Stored entries:
--- START ---

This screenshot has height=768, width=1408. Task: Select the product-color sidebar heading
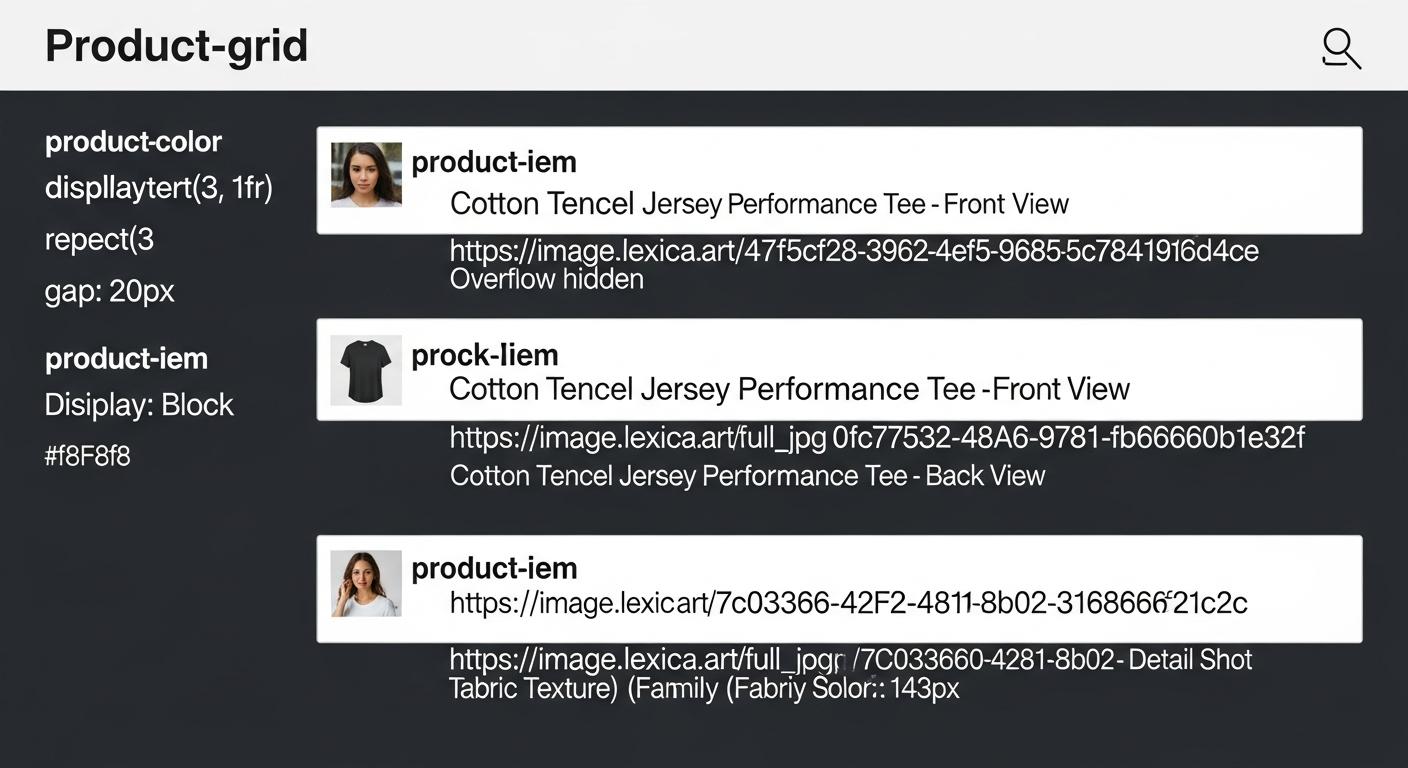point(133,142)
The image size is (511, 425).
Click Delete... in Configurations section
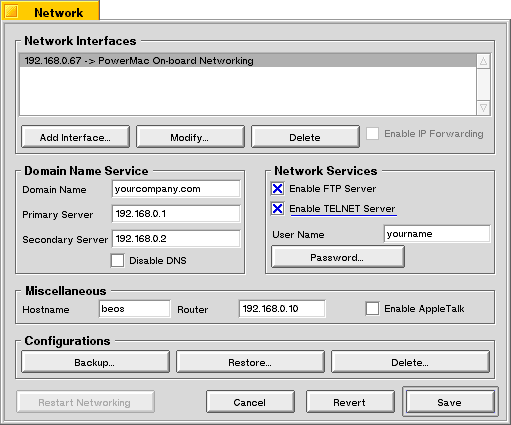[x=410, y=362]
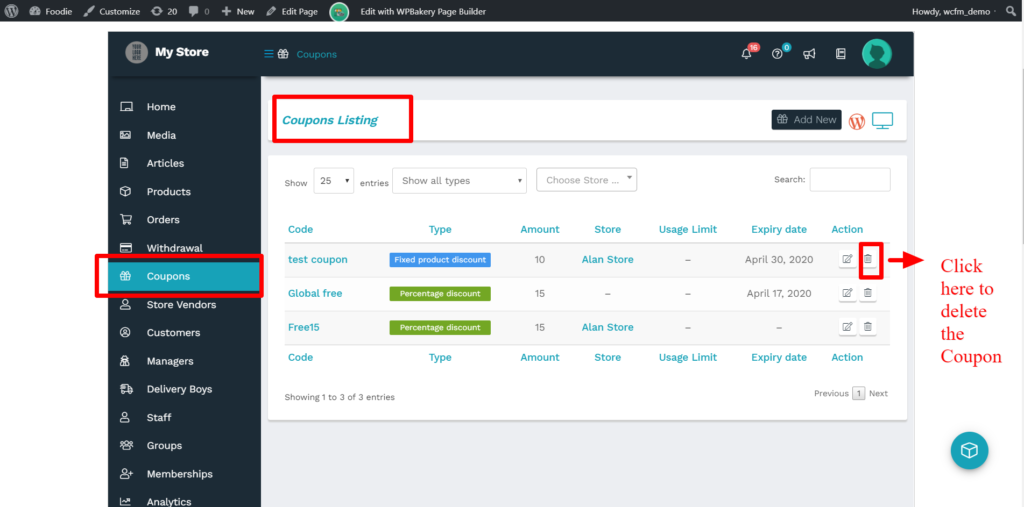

--- END ---

**TASK STATEMENT:**
Word for word, copy every line of the data, excluding any pictures.

**ANSWER TO THE EXERCISE:**
This screenshot has height=768, width=1408. Task: Select the product-color sidebar heading
point(133,142)
The image size is (511, 425).
Click Delete... in Configurations section
[x=410, y=362]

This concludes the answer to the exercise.